Opinion: FDA’s blatant failure on food

By Ruth Reichl, New York Times

Every year, antibiotic-resistant infections kill at least 23,000 Americans and make another two million sick, according to the Centers for Disease Control and Prevention. That’s why a recent ruling by the United States Second Circuit Court of Appeals is so appalling.

It allows the federal Food and Drug Administration to leave an antibiotic used in animal feed on the market even if the agency openly states that the drug’s use is not safe and increases the risk of antibiotic resistance in people. This means that the dangerous misuse of antibiotics in industrial livestock and poultry can continue unabated.

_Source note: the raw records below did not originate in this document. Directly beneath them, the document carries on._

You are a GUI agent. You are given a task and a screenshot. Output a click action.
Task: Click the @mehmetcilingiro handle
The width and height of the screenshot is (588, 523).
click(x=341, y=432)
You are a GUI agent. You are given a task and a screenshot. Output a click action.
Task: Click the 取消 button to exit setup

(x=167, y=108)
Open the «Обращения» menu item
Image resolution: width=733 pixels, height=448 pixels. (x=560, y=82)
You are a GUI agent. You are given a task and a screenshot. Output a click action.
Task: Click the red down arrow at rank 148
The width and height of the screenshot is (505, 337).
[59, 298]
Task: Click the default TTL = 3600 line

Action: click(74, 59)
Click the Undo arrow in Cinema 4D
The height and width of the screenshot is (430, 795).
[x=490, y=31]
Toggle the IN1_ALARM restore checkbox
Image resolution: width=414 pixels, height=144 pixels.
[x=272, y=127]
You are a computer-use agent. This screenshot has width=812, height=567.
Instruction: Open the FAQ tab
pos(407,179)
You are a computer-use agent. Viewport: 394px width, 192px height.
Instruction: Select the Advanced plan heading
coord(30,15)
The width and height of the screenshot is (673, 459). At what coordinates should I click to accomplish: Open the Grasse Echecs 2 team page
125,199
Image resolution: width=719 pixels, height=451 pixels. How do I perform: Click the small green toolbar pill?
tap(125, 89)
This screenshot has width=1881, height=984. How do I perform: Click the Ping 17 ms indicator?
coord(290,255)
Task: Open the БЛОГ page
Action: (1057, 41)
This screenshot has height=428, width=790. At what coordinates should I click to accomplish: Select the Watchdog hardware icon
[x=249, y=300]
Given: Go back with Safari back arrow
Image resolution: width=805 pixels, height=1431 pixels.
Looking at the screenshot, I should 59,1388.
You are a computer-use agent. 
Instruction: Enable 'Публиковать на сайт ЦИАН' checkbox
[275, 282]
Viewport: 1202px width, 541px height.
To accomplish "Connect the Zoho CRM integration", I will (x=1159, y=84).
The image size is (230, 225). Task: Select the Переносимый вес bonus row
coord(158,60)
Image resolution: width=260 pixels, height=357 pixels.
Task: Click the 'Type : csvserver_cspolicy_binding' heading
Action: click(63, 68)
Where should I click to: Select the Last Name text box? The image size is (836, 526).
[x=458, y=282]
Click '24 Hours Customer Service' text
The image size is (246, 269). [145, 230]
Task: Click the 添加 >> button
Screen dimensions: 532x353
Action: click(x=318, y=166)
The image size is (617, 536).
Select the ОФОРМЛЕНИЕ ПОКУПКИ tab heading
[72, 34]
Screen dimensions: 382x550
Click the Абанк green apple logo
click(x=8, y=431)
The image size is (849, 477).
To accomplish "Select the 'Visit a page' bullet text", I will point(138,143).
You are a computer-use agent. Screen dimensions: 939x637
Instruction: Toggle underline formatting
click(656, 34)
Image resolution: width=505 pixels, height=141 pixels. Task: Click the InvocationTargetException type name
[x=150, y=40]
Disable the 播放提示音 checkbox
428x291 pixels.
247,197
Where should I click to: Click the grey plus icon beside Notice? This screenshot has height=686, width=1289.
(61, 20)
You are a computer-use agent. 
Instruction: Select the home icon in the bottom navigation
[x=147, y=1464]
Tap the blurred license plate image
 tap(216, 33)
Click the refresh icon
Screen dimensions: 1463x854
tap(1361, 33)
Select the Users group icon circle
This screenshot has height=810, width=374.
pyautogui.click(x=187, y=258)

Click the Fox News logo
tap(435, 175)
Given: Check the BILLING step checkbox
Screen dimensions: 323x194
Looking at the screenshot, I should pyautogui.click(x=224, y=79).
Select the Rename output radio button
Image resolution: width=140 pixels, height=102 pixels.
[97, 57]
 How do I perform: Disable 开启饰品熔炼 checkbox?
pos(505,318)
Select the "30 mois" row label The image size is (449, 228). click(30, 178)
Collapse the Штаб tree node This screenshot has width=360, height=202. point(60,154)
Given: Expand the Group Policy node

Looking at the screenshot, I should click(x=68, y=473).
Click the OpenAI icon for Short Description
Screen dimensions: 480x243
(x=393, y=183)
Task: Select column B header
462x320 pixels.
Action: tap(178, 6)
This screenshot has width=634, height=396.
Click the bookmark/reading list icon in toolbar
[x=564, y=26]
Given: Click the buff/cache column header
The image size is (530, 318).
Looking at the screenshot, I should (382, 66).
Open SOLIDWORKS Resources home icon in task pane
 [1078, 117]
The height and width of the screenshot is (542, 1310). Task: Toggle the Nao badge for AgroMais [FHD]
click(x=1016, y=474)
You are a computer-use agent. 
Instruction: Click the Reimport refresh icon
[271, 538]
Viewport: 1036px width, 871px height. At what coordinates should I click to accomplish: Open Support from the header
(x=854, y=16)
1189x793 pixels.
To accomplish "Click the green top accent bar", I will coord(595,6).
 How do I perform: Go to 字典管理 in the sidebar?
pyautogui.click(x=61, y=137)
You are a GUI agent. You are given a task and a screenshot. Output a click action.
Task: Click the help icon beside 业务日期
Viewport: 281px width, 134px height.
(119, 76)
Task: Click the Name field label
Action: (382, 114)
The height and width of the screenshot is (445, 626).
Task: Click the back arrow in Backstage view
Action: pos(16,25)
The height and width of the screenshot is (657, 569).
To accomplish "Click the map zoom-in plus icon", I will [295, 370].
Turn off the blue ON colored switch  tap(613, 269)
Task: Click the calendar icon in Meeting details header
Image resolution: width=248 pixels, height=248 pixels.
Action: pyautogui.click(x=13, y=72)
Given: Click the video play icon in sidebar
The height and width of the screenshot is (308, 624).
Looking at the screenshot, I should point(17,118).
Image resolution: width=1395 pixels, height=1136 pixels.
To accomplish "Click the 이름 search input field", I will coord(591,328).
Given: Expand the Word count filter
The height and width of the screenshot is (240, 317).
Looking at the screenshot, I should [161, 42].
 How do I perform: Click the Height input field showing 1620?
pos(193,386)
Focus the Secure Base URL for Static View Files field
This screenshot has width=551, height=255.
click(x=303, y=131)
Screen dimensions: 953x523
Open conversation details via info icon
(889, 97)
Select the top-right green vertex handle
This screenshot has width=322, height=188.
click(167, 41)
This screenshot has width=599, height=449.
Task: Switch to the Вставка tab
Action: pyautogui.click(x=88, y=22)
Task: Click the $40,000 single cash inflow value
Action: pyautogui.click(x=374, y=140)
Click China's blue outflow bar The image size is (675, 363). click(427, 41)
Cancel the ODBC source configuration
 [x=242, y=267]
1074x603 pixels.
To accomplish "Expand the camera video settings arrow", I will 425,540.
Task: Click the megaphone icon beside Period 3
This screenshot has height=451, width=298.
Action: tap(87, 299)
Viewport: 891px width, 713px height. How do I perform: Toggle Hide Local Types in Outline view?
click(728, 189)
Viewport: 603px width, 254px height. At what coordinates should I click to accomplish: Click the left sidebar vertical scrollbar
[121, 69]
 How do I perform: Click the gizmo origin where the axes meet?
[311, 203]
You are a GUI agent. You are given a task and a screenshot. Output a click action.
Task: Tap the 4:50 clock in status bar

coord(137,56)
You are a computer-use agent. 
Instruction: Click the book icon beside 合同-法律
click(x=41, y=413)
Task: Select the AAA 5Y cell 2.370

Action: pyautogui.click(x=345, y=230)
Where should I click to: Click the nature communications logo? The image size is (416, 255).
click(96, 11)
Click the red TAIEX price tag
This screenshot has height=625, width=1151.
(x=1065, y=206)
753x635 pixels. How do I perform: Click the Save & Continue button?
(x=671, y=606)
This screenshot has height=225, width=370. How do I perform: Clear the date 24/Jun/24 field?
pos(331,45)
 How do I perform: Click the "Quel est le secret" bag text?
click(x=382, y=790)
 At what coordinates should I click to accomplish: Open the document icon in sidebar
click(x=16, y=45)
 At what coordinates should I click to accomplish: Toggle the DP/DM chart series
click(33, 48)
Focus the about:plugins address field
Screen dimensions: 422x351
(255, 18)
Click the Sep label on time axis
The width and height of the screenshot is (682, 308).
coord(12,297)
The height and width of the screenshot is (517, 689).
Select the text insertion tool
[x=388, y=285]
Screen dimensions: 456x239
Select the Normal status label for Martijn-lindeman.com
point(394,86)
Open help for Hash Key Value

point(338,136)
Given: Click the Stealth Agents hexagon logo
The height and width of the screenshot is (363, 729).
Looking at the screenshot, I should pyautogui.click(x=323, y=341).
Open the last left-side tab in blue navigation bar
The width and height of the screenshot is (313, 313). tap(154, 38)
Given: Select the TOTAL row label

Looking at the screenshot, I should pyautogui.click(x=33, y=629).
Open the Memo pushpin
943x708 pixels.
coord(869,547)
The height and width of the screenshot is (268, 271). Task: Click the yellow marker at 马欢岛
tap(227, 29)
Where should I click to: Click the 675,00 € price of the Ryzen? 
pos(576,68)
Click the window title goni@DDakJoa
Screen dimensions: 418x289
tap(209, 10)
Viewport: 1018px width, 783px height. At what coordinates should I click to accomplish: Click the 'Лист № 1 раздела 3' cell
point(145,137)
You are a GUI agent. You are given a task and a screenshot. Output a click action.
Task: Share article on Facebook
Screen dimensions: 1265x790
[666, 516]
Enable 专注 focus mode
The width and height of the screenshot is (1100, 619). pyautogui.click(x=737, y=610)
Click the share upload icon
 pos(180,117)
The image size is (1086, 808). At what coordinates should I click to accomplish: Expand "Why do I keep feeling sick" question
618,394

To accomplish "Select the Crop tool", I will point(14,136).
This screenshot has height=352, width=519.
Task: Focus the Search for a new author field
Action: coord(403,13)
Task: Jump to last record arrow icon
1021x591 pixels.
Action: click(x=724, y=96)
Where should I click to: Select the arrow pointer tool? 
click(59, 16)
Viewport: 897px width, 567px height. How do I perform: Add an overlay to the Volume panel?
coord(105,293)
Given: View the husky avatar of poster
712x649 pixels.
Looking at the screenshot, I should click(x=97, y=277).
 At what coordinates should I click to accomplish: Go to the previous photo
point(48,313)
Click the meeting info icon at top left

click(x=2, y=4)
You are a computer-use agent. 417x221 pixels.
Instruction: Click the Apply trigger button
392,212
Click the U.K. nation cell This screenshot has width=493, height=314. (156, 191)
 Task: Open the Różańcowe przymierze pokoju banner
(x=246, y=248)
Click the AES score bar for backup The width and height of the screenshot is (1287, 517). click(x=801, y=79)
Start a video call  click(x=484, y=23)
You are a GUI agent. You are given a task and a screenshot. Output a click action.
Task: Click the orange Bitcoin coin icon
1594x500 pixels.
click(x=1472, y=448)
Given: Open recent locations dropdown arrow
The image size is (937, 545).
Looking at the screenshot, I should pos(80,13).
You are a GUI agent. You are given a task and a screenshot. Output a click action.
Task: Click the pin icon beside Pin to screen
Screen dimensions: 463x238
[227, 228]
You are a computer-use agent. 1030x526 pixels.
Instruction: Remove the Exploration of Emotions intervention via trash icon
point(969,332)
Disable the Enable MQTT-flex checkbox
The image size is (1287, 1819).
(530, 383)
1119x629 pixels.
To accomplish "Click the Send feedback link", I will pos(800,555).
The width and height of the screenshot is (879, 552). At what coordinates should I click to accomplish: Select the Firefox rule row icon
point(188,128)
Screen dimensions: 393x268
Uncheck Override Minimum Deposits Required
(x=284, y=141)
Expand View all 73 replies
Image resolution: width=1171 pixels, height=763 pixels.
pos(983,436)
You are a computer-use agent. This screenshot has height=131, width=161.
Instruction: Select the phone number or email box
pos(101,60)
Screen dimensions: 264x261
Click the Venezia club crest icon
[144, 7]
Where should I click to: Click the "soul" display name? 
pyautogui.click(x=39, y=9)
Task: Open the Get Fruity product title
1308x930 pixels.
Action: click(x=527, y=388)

For years industrial meat and poultry producers have fed healthy animals antibiotics to fatten them up fast. The antibiotics also prevent disease in what are often overcrowded, unsanitary conditions. This practice breeds antibiotic-resistant bacteria that threaten us all.

The F.D.A. has issued a toothless voluntary guidance document for the industry, which requires no action to reduce antibiotic use and will therefore do little to nothing to stop the spread of antibiotic-resistant superbugs.

Why should we be concerned? Because the superbugs bred on industrial farms can easily travel to us in our food — as in the recent antibiotic-resistant salmonella outbreak linked to Foster Farms chicken that has sickened over 600 people. The superbugs also get into our water and our soil. Some of the antibiotic-resistant bacteria can cause life-threatening infections.